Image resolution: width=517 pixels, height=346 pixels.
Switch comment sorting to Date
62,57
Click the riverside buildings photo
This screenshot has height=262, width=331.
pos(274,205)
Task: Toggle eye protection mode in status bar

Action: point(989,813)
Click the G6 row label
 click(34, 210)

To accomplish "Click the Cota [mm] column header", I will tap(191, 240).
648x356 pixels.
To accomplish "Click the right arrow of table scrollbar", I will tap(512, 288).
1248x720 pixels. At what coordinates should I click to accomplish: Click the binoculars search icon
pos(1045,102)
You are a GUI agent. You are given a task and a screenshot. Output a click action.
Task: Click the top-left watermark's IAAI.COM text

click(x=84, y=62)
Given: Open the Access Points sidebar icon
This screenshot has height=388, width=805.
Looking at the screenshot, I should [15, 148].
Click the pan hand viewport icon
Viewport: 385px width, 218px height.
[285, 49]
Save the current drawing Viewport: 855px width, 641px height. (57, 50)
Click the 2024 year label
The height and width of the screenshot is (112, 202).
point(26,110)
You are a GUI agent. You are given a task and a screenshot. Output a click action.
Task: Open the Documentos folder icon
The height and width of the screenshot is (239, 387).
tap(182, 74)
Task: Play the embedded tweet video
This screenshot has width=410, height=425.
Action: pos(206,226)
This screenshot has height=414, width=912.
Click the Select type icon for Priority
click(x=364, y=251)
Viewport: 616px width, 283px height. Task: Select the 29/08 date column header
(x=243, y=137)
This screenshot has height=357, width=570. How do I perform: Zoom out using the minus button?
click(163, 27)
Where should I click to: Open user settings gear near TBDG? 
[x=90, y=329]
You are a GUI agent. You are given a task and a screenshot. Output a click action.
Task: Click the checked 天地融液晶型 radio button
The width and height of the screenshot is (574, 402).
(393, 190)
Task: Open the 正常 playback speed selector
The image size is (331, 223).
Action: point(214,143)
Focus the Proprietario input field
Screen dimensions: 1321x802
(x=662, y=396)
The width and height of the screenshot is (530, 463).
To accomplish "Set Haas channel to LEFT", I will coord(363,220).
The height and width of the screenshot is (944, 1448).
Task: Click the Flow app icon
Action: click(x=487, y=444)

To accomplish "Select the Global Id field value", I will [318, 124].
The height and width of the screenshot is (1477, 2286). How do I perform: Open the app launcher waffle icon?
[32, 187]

- _Exercise directions_
Copy the data from the line with "The height and width of the screenshot is (1477, 2286)." up to and including the end of the data, requests included, and lower every coordinate in the answers by 35.

- _Solution for this problem_
The height and width of the screenshot is (1477, 2286). How do I perform: Open the app launcher waffle icon?
[-3, 152]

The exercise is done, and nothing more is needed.